Data Journalism with R

Author

Bin Chen

Published

March 8, 2026

Preface

Note

This book is built with Quarto, and its source files are hosted on this GitHub repository.

About This Book

This is a practical guide to data journalism using R, built from my teaching experience at The University of Hong Kong.

Data journalism is a skill. Like any skill, you learn it by doing. This book combines foundational R knowledge with real-world examples and case studies, so you start with journalism questions and learn the R tools needed to answer them.

In the age of AI, it is often argued that automated systems can analyze data more efficiently than human journalists. Efficiency, however, is not the same as understanding. Learning the fundamentals of data analysis remains essential. A solid grasp of core concepts allows you to interpret results correctly, evaluate AI-generated outputs critically, and ask better questions when using AI tools. This book aims to equip journalists and students with the analytical foundation needed to use AI not passively, but thoughtfully and responsibly.

What You’ll Learn

By working through this book, you’ll gain practical skills in:

  • R Fundamentals: Variables, data types, functions—the building blocks of data analysis
  • Data Import & Wrangling: Load messy real-world data and transform it for analysis using tidyverse
  • Data Analysis: Calculate statistics, find trends, and identify newsworthy patterns
  • Data Visualization: Create charts and graphics that tell compelling stories
  • Hands-on Journalism: Analyze real datasets and produce journalism-ready insights

Structure of This Book

This book is organized in five progressive parts:

  1. Getting Started — Set up R/RStudio and learn basic syntax
  2. Data Import & Wrangling — Load data and prepare it for analysis (the real work of data journalism)
  3. Data Analysis — Calculate statistics and find patterns using tidyverse
  4. Data Visualization — Create publication-ready charts and interactive maps
  5. Case Studies — Complete real-world examples applying all skills together

Each chapter builds on previous material, but you can also jump to specific case studies if you’re learning the skills in your own projects.

Who Should Read This

This book is for: - Journalists wanting to add data analysis to your reporting toolkit - Journalism students learning how to find and tell data-driven stories - Data storytellers interested in using R for analysis and visualization - Anyone with a journalism question and a dataset who wants to find the answer

You do not need prior programming experience. We start from scratch and assume no background in coding.

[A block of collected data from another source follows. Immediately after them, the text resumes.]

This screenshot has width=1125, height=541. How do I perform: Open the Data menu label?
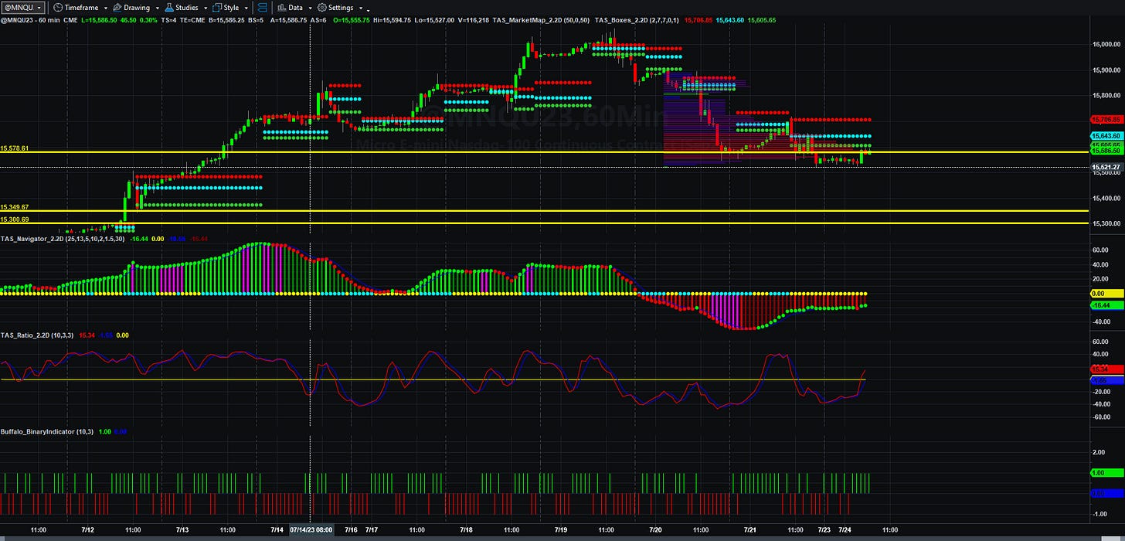(295, 8)
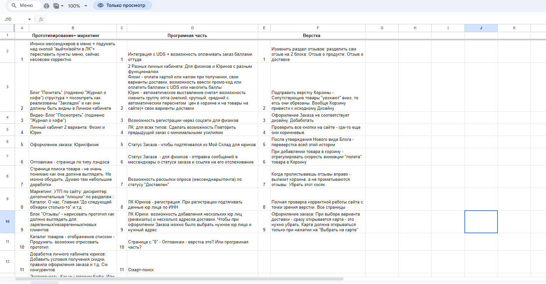Click the Только просмотр button

coord(122,5)
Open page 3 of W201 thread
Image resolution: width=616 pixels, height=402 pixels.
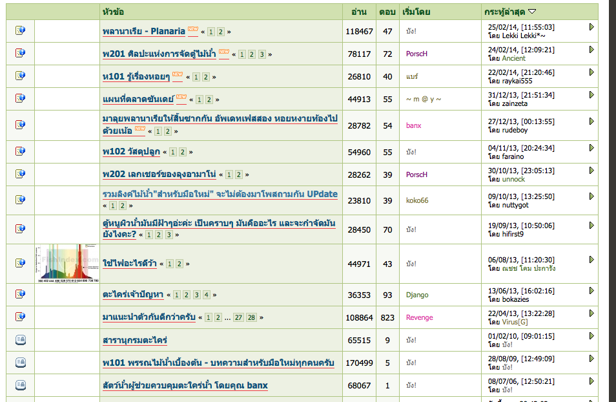click(x=262, y=54)
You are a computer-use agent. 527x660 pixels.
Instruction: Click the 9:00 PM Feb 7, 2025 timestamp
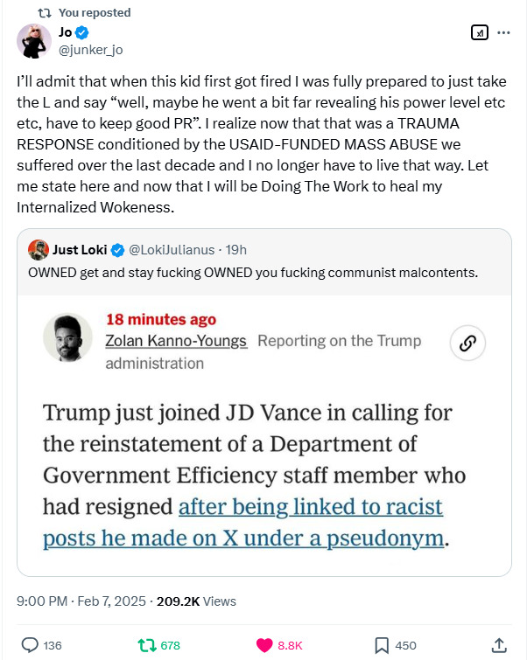coord(81,601)
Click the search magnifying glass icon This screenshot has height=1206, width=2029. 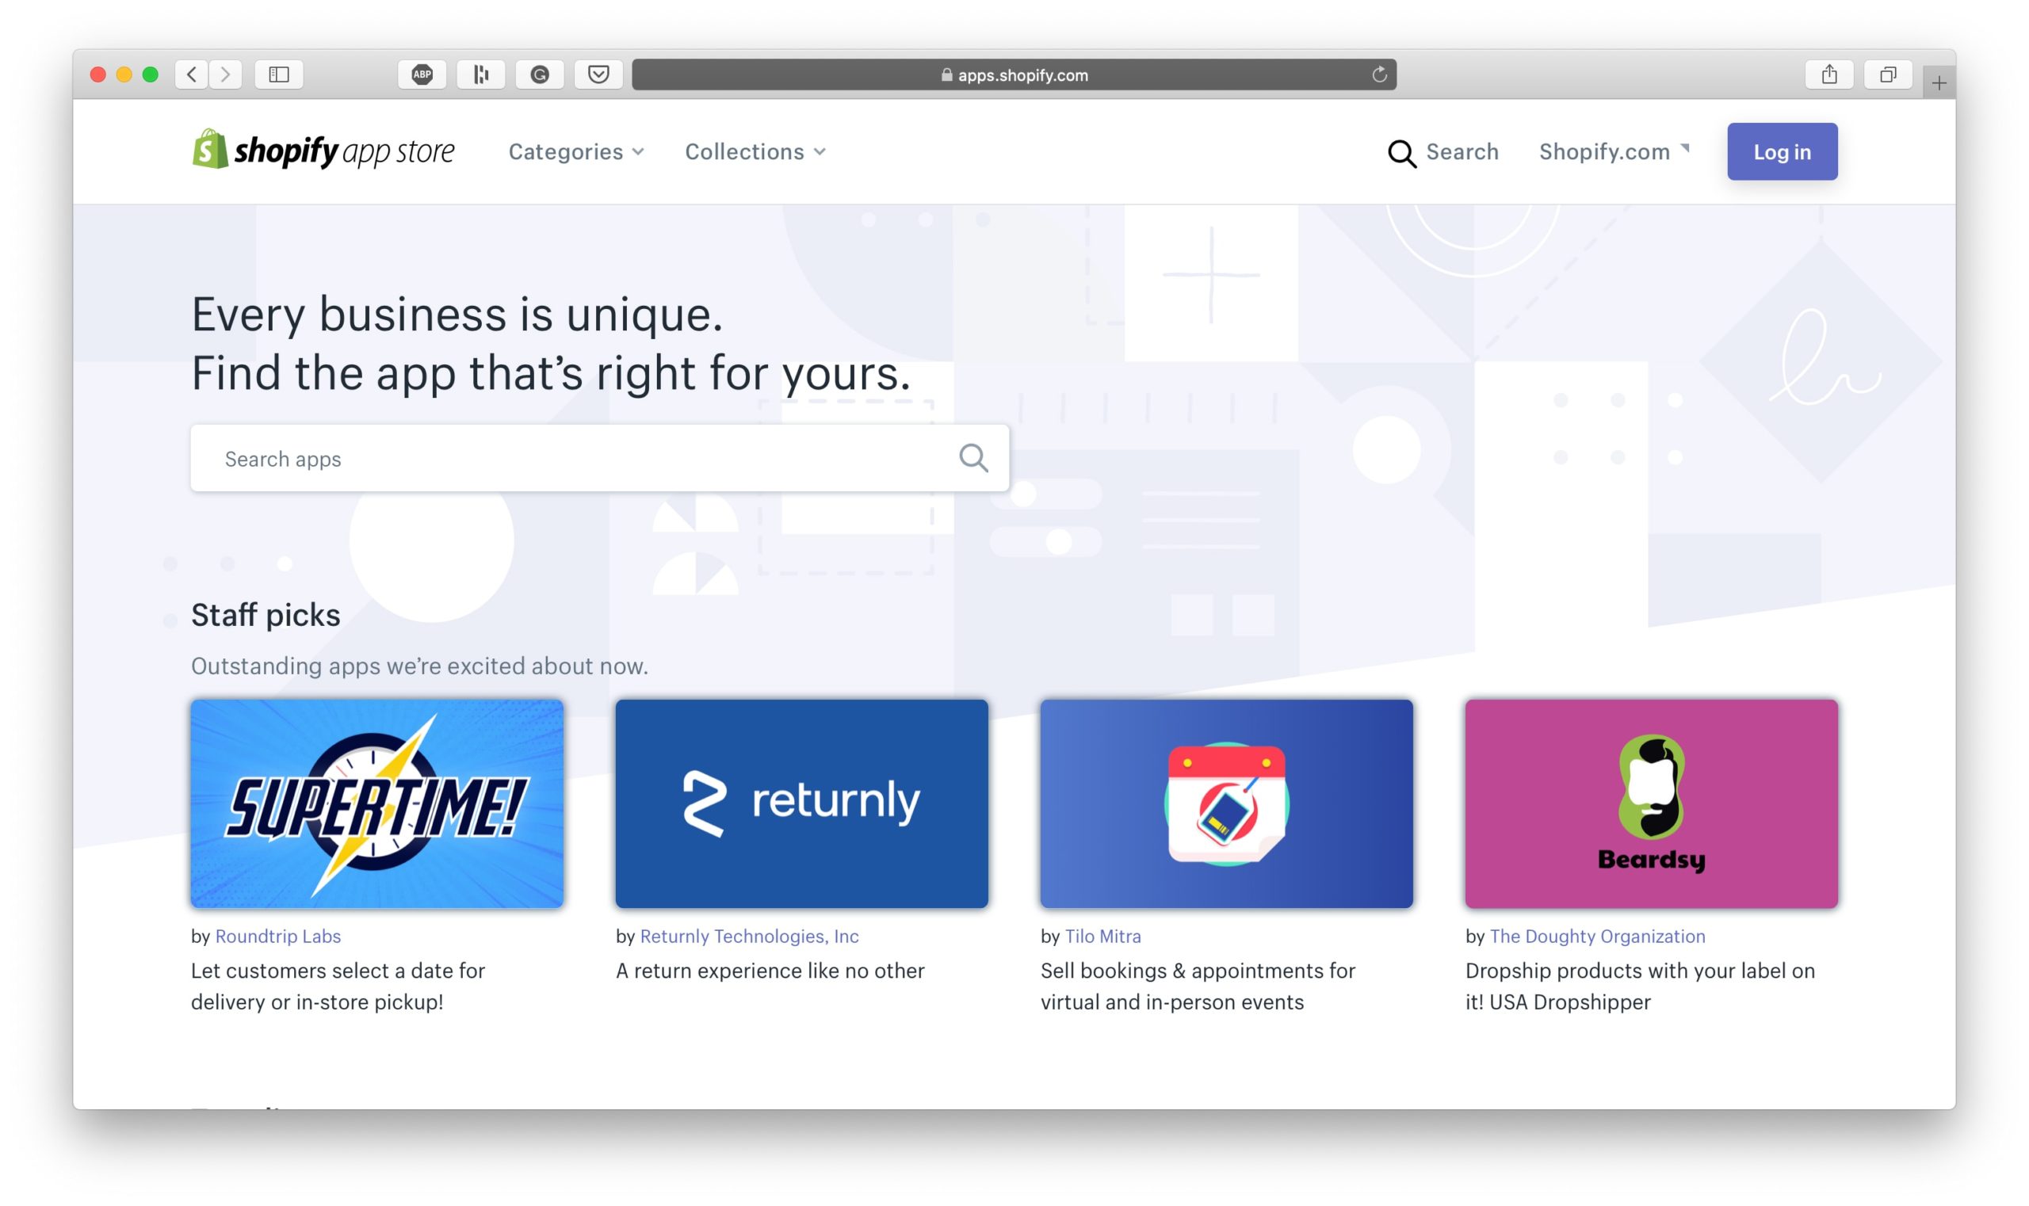pos(1401,150)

This is not a computer science textbook. It’s focused on what’s useful for journalism, not theoretical completeness. We skip topics that don’t matter for your work.

Prerequisites

To use this book, you’ll need: - A computer (Mac, Windows, or Linux) - R and RStudio installed (Chapter 1 covers this) - Curiosity about stories hiding in data - Persistence when code doesn’t work on the first try (totally normal!)

That’s it. Everything else is in this book.

How to Use This Book

Read sequentially (recommended): Start with Chapter 1 and work through. Each chapter assumes knowledge from previous ones.

Focus on what you need: If you’re working on a specific journalism project, you can jump to relevant chapters and reference earlier material as needed.

Code along: The best way to learn is by running the code examples. Don’t just read—type them into RStudio and experiment.

Use the case studies: Chapters “Case Studies” contain complete, realistic examples you can adapt for your own datasets.

Refer back: Bookmark the Key Functions tables at the end of each chapter. You’ll use them often.

About the author

Bin Chen

I am an Assistant Professor at the School of Future Media, University of Hong Kong. I teach Data Journalism courses at both undergraduate and postgraduate levels. My research interests include computational social science, social media and politics, and comparative media studies.

Acknowledgements

This book is inspired by the Reporting with Data in R book by two professors at the University of Texas at Austin, Christian McDonald and Josephine Lukito. I would like to thank them for their great work and for sharing their materials with the public.

License

This book is licensed under a Creative Commons Attribution-NonCommercial-ShareAlike 4.0 International License. You are free to share and adapt the content for non-commercial purposes, as long as you give appropriate credit and distribute your contributions under the same license.